North Carolina Republicans Want to Establish An Official State Religion

Impact

Lawmakers in North Carolina apparently think the United States Constitution is a sometimes document. North Carolina state GOP legislators recently filed a bill that would allow the state to declare an official religion. House Bill 494 has 11 co-sponsors, including Majority Leader Edgar Starnes.

The bill is in response to a federal lawsuit by the American Civil Liberties Union against the Rowan County Board of Commissioners, who opened 97% of its meetings with explicitly Christian prayers since 2007, according to the lawsuit.

The First Amendment of the Bill of Rights states outright that "Congress shall make no law respecting an establishment of religion." The Establishment Clause, as it became known, was incorporated to apply to the states in the Supreme Court Decision Everson v. Board of Education in 1947. Subsequent Supreme Court decisions have interpreted the Establishment Clause to restrict the promotion of a religion by state governments. With such a case history against them, what makes North Carolina lawmakers think they can get around this?

The answer is states' rights, or at least a particular interpretation of state’s rights. The bill’s actual text reads:

"Whereas, this prohibition does not apply to states, municipalities, or schools ...

... Whereas, each state in the union is sovereign and may independently determine how that state may make laws respecting an establishment of religion."

Essentially the legislators who proposed the bill are attempting to apply an age-old argument that has been unsuccessful every time it has been tried against decisions ranging from the Emancipation Proclamation, school desegregation, and Obamacare: nullification. The Supreme Court, who has ruled in favor of the Supremacy Clause of the Constitution time and time again, has never accepted it. But that is not stopping some North Carolina lawmakers from charging in, nullification arguments blazing.

Moving on from this discredited piece of legal theory, House Bill 494 goes on to state:

"SECTION 1. The North Carolina General Assembly asserts that the Constitution of the United States of America does not prohibit states or their subsidiaries from making laws respecting an establishment of religion.

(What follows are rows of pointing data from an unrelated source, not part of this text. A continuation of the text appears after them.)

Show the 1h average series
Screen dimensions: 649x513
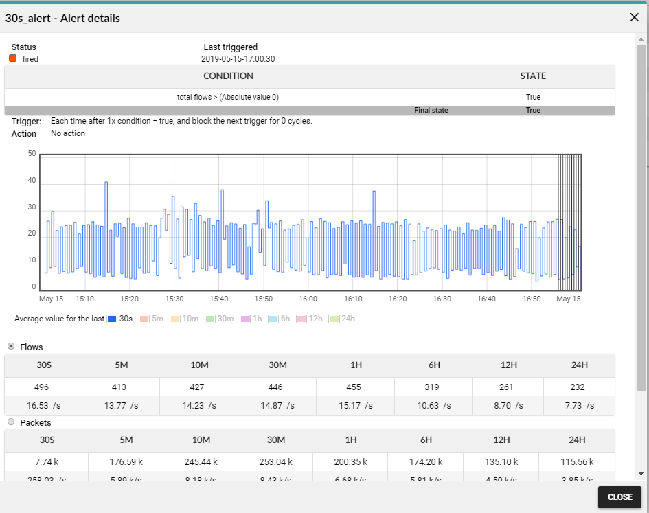244,319
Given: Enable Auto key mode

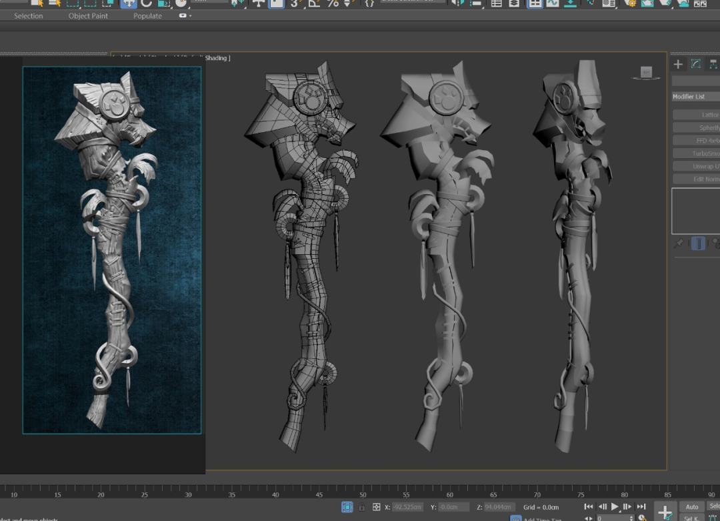Looking at the screenshot, I should click(x=692, y=507).
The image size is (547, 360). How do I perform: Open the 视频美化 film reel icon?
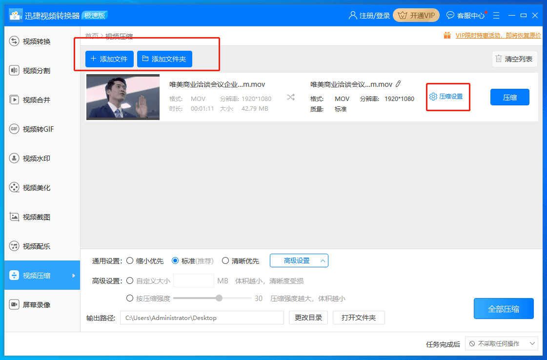[14, 188]
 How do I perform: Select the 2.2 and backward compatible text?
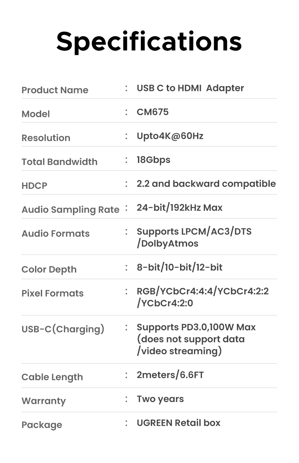pyautogui.click(x=206, y=184)
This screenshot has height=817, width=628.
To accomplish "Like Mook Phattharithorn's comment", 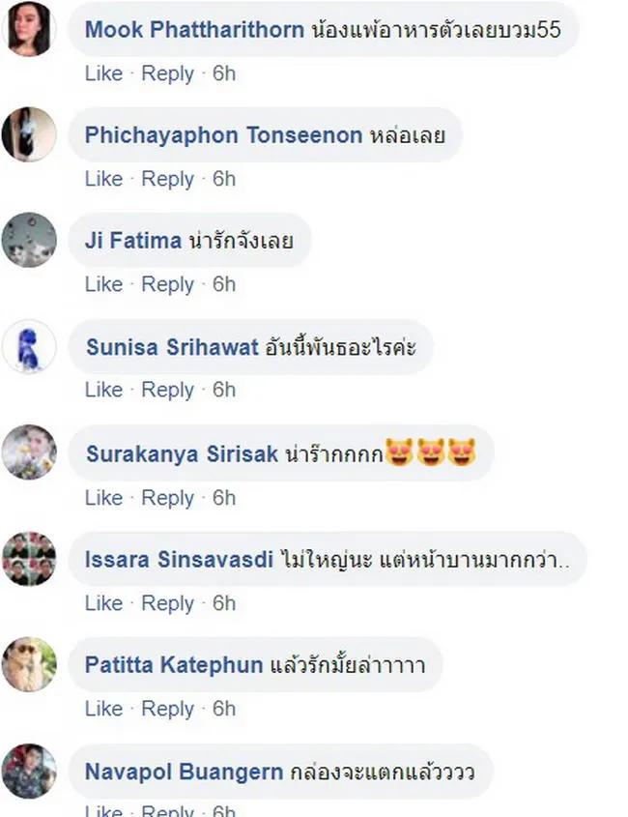I will pos(103,73).
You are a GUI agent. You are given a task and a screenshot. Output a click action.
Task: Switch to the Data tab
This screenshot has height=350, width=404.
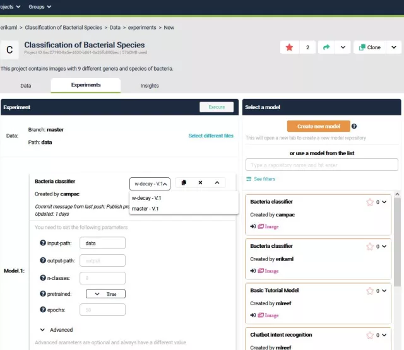point(26,85)
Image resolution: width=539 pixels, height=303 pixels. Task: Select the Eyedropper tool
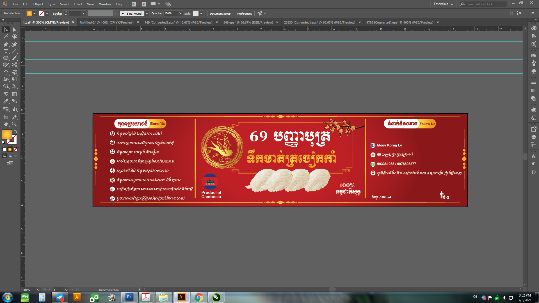pos(6,101)
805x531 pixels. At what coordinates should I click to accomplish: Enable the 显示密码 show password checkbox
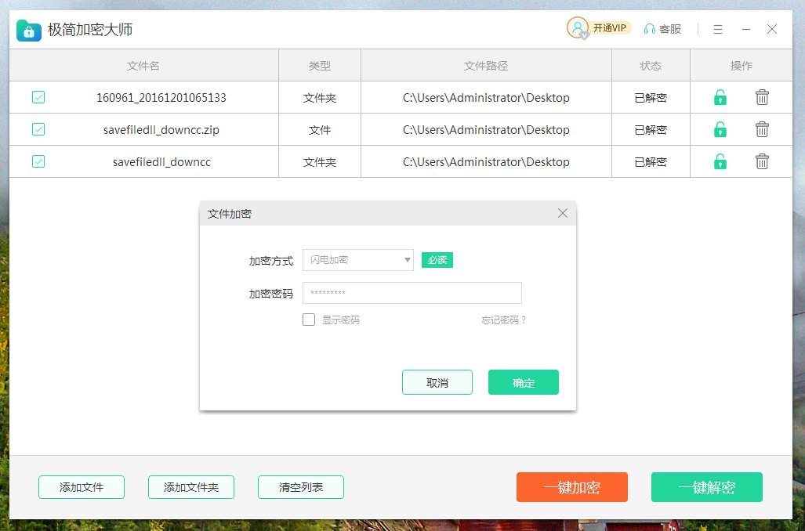coord(309,320)
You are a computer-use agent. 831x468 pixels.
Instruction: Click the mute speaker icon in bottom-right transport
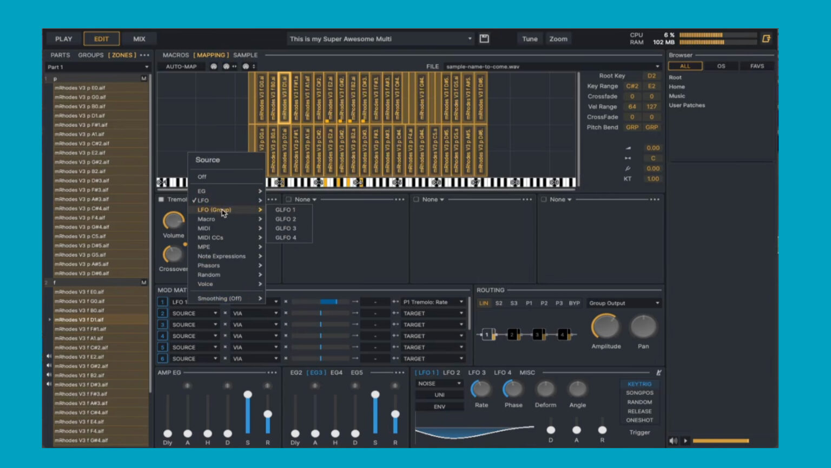coord(673,440)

SECTION 2. The North Carolina General Assembly does not recognize federal court rulings which prohibit and otherwise regulate the State of North Carolina, its public schools, or any political subdivisions of the State from making laws respecting an establishment of religion."

While the bill does not go as far as to outright state that North Carolina has a state religion, it gives every municipality in the state the power to establish an official religion. This is not the church and state divide growing smaller. This is basically declaring a free-for-all when it comes to matter of church and state, placing no restrictions whatsoever on laws concerning religion, again in violation of the Establishment Clause.

North Carolina has had a rash of extremely conservative bills introduced since the state legislatures turned Republican in 2010. There have been bills to greatly restrict abortion rights, requiring people applying for social assistance to submit to criminal background checks, and eliminating early voting on Sunday because according to House Majority Leader Edgar Sterns, "some things you just shouldn’t do on Sundays." One wonders what piece of legislation is coming next from the Tar Heel state.